=== SUPPLIED TEXT ===

May 18 Updates on Buchanan case & GPD

Thank you to everyone who came out Monday! Let’s keep the pressure on–We will not let this rest until we we’ve gotten justice. Please come out to the City Council Meeting at Jon Zon Community Center, 35 Pleasant St., at 6:30pm, and give comment if you can. Zoom attendees will not be able to give comment.

Some helpful updates before tonight:

  • The court awarded Patrick Buchanan $450k, but the city owes interest from the date the case was filed in 2017. Total over $700k + legal fees. The longer the case goes on, the more we owe him.
  • The city’s lawyers are trying to get a mistrial declared. They might get it, but that ruling would be appealed and the case will again go to court. Greenfield will lose again & owe a few more years of interest.
  • The mayor signed a 3-year contract with Chief Haigh in January, even though the jury trial was underway.
  • City Council has no authority to fire city employees. The Mayor manages city departments, so we have to pressure her to make the changes we want.

=== PROVIDED MATERIAL ===

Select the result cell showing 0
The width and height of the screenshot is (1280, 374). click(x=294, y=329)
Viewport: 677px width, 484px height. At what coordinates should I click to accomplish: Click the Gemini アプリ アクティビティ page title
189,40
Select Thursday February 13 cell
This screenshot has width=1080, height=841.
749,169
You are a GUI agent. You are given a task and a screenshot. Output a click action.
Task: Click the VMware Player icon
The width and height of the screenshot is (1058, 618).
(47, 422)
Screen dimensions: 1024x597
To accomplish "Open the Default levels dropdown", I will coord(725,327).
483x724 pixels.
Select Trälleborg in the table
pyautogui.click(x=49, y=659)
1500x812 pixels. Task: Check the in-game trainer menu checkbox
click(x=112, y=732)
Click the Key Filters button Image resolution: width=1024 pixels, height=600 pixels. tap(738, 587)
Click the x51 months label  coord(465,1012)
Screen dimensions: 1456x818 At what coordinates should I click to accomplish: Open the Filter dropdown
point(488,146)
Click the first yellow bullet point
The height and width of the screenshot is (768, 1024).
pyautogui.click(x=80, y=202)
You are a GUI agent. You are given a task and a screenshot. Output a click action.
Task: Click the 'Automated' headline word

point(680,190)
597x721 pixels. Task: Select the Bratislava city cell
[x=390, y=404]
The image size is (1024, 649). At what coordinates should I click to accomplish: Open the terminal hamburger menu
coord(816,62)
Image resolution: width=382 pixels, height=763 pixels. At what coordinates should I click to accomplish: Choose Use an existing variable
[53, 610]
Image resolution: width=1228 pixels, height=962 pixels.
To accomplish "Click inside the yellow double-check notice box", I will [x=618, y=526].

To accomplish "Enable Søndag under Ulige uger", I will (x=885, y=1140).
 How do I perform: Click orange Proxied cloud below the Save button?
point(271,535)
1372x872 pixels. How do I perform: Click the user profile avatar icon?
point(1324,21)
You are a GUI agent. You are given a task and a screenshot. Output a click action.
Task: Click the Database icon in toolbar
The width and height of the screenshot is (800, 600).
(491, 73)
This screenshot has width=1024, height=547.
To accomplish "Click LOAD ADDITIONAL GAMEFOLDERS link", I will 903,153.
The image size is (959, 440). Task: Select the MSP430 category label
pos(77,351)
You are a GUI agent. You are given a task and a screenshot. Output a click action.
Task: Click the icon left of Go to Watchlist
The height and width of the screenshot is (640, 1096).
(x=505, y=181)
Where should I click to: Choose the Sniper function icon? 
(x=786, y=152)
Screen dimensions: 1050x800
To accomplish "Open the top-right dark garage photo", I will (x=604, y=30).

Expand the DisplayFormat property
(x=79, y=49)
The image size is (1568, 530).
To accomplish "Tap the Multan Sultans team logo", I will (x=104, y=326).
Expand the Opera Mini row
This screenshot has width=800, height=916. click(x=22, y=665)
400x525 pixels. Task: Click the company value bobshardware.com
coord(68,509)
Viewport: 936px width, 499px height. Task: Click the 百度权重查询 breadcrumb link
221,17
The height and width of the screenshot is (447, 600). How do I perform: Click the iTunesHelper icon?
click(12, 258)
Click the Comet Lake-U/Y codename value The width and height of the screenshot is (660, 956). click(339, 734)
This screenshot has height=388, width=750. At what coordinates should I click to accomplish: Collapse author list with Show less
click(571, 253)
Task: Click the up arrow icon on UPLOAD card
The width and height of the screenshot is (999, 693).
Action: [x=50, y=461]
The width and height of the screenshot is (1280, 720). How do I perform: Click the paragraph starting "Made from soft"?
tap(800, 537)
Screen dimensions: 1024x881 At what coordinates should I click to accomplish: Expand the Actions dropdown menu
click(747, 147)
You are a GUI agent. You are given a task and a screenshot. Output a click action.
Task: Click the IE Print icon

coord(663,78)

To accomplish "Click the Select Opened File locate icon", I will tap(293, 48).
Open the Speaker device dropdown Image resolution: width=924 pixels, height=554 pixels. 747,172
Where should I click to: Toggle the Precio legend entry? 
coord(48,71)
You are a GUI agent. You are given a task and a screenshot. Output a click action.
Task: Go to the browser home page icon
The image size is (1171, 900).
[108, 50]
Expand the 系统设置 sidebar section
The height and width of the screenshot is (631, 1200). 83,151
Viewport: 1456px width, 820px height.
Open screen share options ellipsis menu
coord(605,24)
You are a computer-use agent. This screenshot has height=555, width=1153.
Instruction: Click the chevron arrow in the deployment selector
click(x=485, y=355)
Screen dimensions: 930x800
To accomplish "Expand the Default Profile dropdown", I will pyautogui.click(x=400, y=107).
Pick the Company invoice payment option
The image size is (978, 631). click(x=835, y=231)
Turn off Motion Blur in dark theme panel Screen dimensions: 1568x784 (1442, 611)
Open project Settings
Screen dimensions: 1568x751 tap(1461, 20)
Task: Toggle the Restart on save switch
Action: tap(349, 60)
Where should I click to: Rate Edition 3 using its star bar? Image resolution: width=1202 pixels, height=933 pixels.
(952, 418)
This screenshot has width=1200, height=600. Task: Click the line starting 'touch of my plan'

===

### WHAT THE TASK ASKS
According to the update on the Buchanan case, how much did the court award Patrick Buchanan? The stored material is not needed here.

### RESPONSE TO THE TASK
$450k